Zielgruppe und Zielmarkt
Das im Vorhaben entwickelte Verfahren zur Elimination von Antibiotika und Inhibierung von Keimen richtet sich primär an Krankenhäuser, Rehazentren und Tiermastanlagen oder andere Einrichtungen, in denen ein vermehrter Eintrag von Antibiotika und das Auftreten von antibiotikaresistenten Keimen auftritt. Als weiter Endkundenmarkt konnten die Wiederverwertung von Abwasser für die Bewässerung von Agrarflächen identifiziert werden, da mit zunehmenden Dürreperioden und sinkenden Grundwasserspiegel sich auch für Deutschland ein Bedarf an sicherer Wasseraufbereitungstechnologie abzeichnet. Für die Agrarflächenbewässerung ergeben sich zwei Vorteile, die Degradierung von chemischen Verbindungen und die gleichzeitige Desinfektion. Der Sekundärmarkt besteht in der Behandlung und Aufbereitung von Industrie-, Deponiesickerwasser und auf Kläranlagen. Durch die nichtselektive Wirkung des Verfahrens werden neben Antibiotika auch schwer abbaubare bis nicht abbaubare/persistente Verbindungen wie z.B. PFAS degradiert.
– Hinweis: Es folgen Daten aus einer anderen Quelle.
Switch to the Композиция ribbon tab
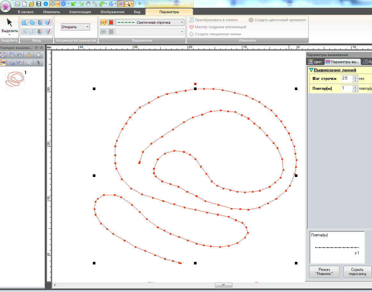This screenshot has height=292, width=372. click(x=80, y=12)
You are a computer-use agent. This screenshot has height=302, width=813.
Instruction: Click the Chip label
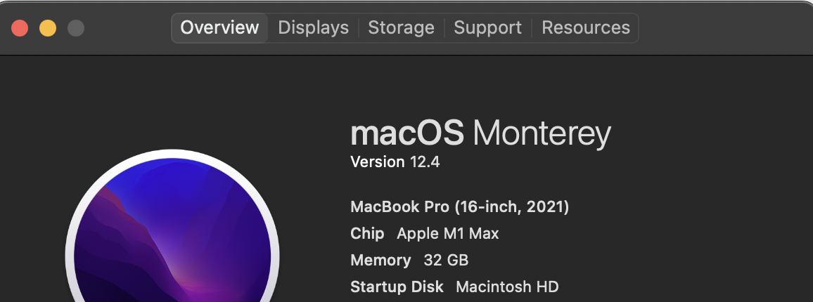coord(367,234)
Die Umsetzung der Projektergebnisse ist für Deutschland anvisiert und im europäischen Ausland als auch weltweit denkbar. Allein für den primären Markt Deutschland beträgt zum Projektabschluss im Jahr 2023 die Anzahl der Krankenhäuser 1.887, der Rehazentren 1.092, der landwirtschaftlichen Betriebe mit Viehhaltung (> 200.000) und der kommunalen Kläranlagen 8.891. Das Verfahren wird für die genannten primären und sekundären Zielgruppen und -märkte angeboten, um den Transfer in ersten Pilotanlagen voranzutreiben.